### Record set
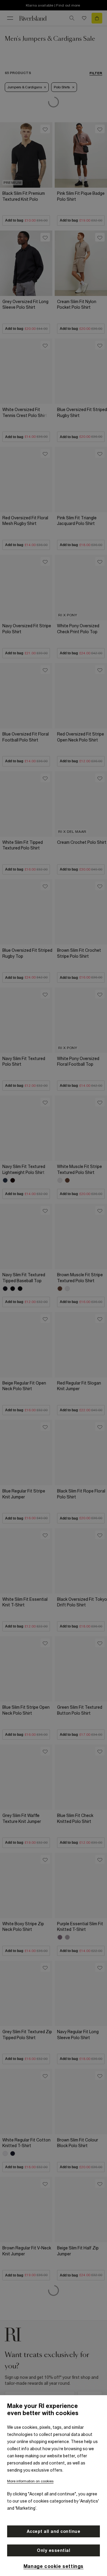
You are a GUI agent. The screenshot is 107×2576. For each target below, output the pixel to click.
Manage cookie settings (53, 2566)
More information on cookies (30, 2481)
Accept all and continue (54, 2531)
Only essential (53, 2550)
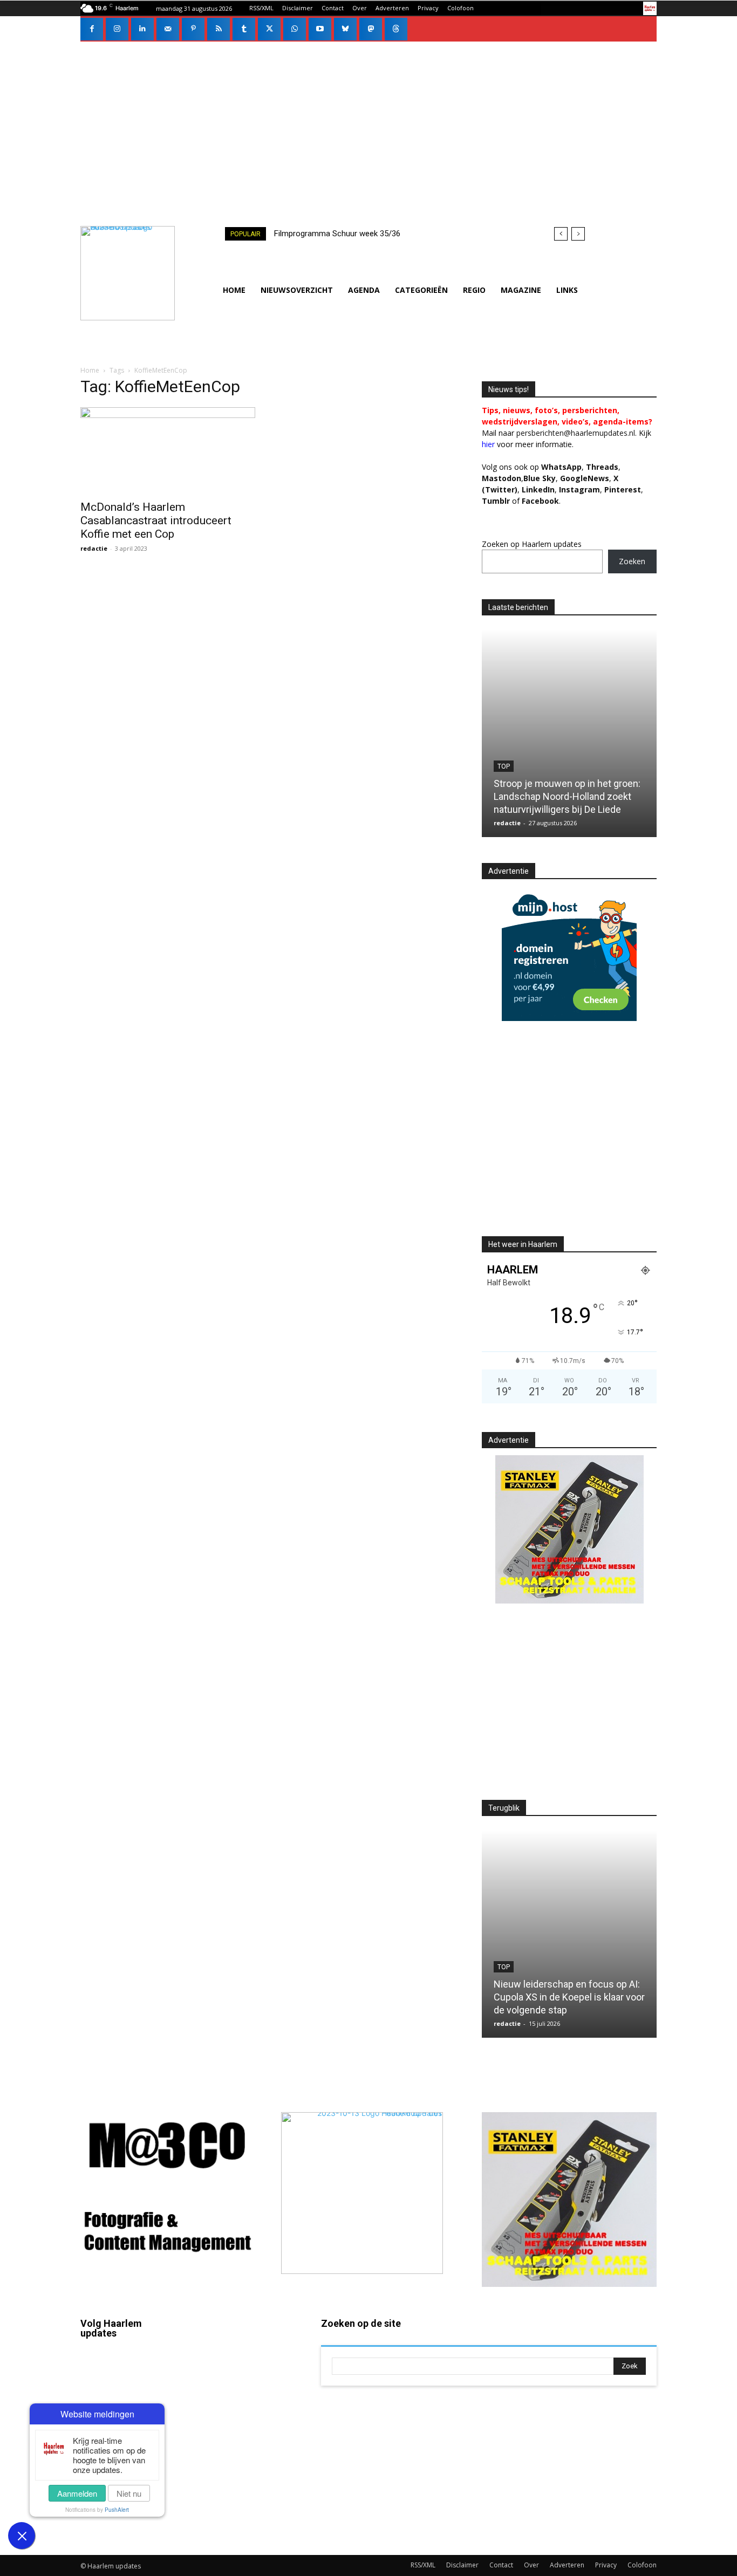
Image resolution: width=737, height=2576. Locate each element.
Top (506, 766)
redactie (93, 548)
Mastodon (129, 2524)
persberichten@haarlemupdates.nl (575, 433)
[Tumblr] (244, 29)
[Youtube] (320, 29)
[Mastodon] (370, 29)
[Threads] (396, 29)
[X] (269, 29)
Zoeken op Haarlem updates (532, 544)
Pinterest (622, 489)
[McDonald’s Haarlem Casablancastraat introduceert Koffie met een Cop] (167, 450)
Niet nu (129, 2493)
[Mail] (167, 29)
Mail (239, 2352)
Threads (602, 467)
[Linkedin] (142, 29)
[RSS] (218, 29)
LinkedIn (538, 489)
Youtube (247, 2508)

### What needs to be done
Using the listing above, find how many lines include "each"; reply with the number and no other words.

### Solution to this exercise
2